- PROBLEM STATEMENT: Everything from the line with "You are a GUI" to the last line of the listing must be retyped exactly, both ends included, with the pictures dropped.

-- -- --

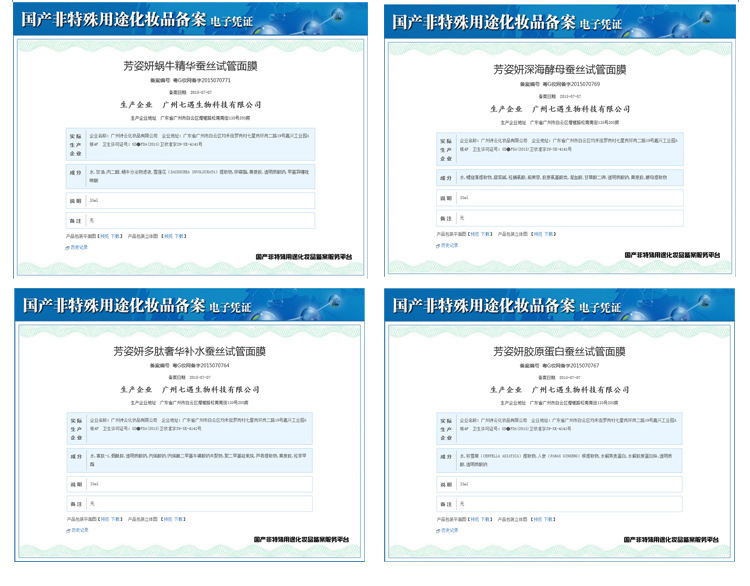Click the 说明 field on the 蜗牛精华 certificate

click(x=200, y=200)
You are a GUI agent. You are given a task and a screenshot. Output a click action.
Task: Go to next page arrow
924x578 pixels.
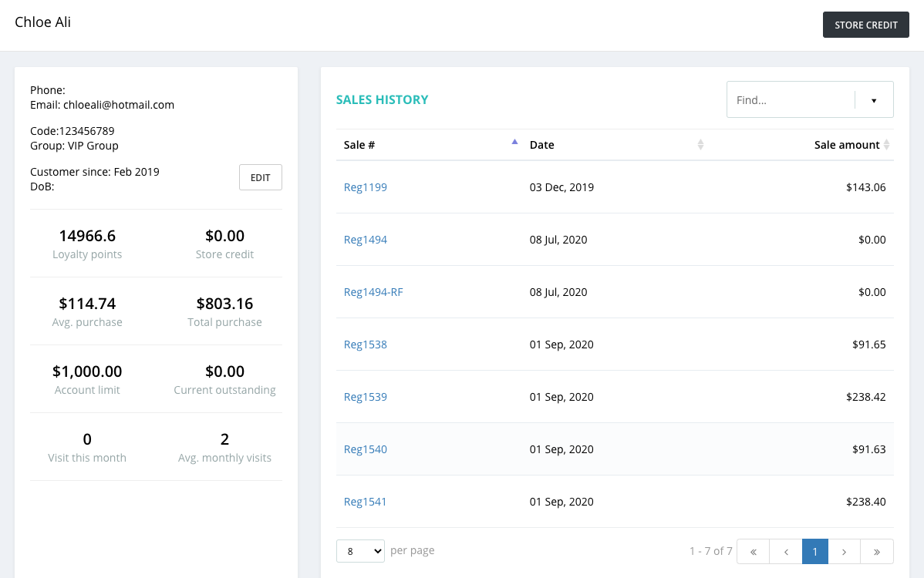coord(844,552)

-- -- --

- WRITTEN SOLUTION:
You are a GUI agent. You are given a task and a screenshot. Output a click action.
Task: Go to next page arrow
924x578 pixels.
coord(844,552)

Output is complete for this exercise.